The act starts quietly with him strolling onto the stage with neither exciting build-up, nor pizzazzy music lighting; he’s just a bloke wandering up to the microphone stand to spend an evening with you. He opens with a great joke, when a guy in an interview is asked, what’s the worst thing about you; shan’t give you the punch line but it was a good crowd-pleaser. The rest of the first half is spent in entertaining chit-chat, good interaction with the audience, nothing too structured (as it seemed to me) – in fact Mrs C and I were reminded of when we saw Shappi Khorsandi, when her pre-interval stint was completely structureless, free-flowing, and totally devoid of real material, although, nevertheless, still entertaining. Mr M has more structure and more material than Miss K, but maybe not a lot more.

First World ProblemsThe First World Problems, a much loved twitter hashtag, that he refers to are those little things that go wrong that annoy the hell out of you at the time but are of trifling insignificance in reality. His prime example is a jolly good one, and one that sends you into the interval grimacing in sympathy.
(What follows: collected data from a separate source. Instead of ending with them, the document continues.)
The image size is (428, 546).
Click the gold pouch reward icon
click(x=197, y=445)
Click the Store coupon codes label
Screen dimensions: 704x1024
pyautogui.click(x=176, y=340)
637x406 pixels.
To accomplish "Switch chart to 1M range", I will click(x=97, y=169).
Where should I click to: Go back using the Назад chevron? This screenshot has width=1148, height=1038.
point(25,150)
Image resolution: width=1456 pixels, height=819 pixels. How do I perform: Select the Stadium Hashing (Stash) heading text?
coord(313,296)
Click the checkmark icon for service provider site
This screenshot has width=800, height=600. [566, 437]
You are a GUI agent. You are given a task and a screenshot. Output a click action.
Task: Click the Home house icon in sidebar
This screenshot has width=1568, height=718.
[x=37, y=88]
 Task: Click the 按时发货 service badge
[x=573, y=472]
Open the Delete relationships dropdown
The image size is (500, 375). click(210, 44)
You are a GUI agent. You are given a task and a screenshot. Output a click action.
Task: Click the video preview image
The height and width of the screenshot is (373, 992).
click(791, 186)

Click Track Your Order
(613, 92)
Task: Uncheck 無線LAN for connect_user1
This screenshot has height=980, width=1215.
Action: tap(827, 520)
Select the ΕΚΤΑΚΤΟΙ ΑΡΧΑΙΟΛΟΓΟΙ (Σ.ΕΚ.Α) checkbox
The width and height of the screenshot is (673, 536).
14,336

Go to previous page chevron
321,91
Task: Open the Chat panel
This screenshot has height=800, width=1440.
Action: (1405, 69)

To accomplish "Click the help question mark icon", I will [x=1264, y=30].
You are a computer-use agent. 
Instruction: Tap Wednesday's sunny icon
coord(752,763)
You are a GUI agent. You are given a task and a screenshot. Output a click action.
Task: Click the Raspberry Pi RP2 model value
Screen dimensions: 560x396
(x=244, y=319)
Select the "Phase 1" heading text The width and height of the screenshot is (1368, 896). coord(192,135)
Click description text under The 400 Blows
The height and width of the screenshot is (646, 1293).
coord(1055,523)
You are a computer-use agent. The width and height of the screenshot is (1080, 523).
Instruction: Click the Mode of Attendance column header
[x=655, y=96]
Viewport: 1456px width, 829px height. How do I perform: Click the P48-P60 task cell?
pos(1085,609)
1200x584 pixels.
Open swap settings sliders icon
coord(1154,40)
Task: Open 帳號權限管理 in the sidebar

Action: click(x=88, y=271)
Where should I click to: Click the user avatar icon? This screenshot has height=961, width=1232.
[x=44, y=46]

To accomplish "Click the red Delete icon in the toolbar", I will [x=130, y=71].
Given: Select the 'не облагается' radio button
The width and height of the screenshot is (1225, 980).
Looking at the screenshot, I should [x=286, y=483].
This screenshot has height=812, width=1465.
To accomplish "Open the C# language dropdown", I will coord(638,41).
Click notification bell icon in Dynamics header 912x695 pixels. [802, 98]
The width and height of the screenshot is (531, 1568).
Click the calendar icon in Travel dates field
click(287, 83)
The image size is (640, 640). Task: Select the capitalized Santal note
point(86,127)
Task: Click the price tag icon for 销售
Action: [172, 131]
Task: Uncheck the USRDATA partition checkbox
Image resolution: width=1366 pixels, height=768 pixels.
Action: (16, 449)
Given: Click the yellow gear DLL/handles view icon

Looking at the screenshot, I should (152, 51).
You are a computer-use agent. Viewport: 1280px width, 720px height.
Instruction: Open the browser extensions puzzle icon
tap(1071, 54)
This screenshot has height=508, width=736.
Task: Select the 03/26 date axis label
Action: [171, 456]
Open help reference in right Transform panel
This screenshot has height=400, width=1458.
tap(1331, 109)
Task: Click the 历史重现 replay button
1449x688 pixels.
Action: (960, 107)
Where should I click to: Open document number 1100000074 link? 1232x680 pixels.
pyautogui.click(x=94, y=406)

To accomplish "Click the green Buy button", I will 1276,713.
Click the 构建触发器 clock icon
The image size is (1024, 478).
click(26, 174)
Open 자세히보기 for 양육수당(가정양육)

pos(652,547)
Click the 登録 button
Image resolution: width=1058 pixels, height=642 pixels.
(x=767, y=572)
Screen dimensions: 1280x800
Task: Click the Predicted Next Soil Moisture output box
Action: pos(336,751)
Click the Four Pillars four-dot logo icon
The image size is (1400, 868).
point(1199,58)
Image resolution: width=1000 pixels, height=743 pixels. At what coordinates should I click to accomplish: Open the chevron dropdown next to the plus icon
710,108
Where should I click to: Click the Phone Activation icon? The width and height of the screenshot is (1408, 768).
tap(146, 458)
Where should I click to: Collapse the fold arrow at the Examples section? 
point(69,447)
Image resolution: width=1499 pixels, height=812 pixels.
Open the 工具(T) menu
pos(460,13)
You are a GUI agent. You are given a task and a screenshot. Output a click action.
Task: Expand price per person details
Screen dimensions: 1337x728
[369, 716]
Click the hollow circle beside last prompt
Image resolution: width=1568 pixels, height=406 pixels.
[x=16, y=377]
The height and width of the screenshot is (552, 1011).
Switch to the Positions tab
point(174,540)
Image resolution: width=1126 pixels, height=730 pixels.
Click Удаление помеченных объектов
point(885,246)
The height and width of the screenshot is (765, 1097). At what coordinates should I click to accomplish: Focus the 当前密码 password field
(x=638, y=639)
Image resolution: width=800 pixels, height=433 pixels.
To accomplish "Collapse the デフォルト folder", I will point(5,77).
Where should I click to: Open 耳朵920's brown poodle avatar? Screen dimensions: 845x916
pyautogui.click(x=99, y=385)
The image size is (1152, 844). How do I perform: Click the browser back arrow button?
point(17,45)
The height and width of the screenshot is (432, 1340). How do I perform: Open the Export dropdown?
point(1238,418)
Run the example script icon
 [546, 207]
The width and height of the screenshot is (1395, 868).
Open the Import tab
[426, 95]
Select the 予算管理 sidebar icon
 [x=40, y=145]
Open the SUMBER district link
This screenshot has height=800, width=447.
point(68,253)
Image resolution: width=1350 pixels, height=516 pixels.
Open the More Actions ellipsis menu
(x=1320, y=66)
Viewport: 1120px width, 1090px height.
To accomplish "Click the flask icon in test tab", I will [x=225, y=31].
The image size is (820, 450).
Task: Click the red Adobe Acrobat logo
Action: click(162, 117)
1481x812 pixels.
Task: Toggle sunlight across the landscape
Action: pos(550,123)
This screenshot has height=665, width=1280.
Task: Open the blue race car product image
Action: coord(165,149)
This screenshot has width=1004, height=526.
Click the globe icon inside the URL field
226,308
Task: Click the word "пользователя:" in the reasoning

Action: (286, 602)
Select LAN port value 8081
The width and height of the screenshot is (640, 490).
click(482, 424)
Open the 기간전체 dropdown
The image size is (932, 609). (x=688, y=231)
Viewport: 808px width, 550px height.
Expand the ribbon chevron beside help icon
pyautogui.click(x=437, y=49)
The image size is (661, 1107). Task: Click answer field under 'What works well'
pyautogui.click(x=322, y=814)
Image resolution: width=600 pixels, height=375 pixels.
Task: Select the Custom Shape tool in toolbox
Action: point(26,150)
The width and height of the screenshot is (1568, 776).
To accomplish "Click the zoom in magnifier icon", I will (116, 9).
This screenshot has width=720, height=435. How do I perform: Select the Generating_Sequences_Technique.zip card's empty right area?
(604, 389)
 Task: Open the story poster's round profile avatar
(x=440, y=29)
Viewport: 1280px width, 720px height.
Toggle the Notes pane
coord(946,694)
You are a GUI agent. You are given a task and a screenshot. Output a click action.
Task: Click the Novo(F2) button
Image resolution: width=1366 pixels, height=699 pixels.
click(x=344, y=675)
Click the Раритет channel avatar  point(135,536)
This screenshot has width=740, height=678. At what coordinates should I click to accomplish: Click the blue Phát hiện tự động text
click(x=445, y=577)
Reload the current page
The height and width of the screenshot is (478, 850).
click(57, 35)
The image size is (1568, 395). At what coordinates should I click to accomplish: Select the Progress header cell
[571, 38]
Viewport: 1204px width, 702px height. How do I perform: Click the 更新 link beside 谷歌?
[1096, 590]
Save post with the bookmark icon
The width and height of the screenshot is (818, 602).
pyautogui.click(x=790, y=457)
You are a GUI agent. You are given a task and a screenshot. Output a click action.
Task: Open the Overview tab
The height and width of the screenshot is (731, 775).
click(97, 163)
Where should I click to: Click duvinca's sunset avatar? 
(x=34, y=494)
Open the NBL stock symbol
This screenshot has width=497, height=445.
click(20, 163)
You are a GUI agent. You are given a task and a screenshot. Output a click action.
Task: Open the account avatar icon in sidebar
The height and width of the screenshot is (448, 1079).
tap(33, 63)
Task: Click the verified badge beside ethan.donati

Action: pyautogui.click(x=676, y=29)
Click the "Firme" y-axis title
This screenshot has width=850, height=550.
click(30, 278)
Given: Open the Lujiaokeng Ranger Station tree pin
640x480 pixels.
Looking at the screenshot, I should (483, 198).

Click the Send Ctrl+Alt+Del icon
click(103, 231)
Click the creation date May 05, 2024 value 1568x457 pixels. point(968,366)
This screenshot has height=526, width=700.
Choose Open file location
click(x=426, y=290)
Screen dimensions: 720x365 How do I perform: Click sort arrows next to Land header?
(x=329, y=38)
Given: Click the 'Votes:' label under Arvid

But during the break he asks the audience to come up with their own which we then discuss at the beginning of the second half. This was a very entertaining sequence, but I did wonder if he was simply getting the audience to write his material for him; no matter, his reactions to it worked well. Amongst the first world problems of the people of Northampton were the moment when you realise that you have run out of toilet roll and are not wearing socks either (try not to think too hard about that one); and that moment when you ruin a superb bacon butty by, instead of dolloping on some yummy tomato ketchup, what dribbles out of the sauce dispenser is reminiscent of precum. I do apologise if you were eating your dinner just now. Rest assured, the stomachs of 1200 people in the Derngate on Friday night all went vociferously queasy at that point.

Lots of good natured heckles got bandied about, which resulted in Mr M combining his Peppa Pig material with his amateur operatic skills to create Peppa Pig The Opera, which we all promised not to mention, but you can’t trust us Northampton audience. In fact, the moments when the deference between audience and performer broke down and he gave back as good as he got were among the funniest. He’s an amazingly successful live comic and his shows do book out well in advance, and he’s definitely worth catching. Great for a relaxing night’s comedy!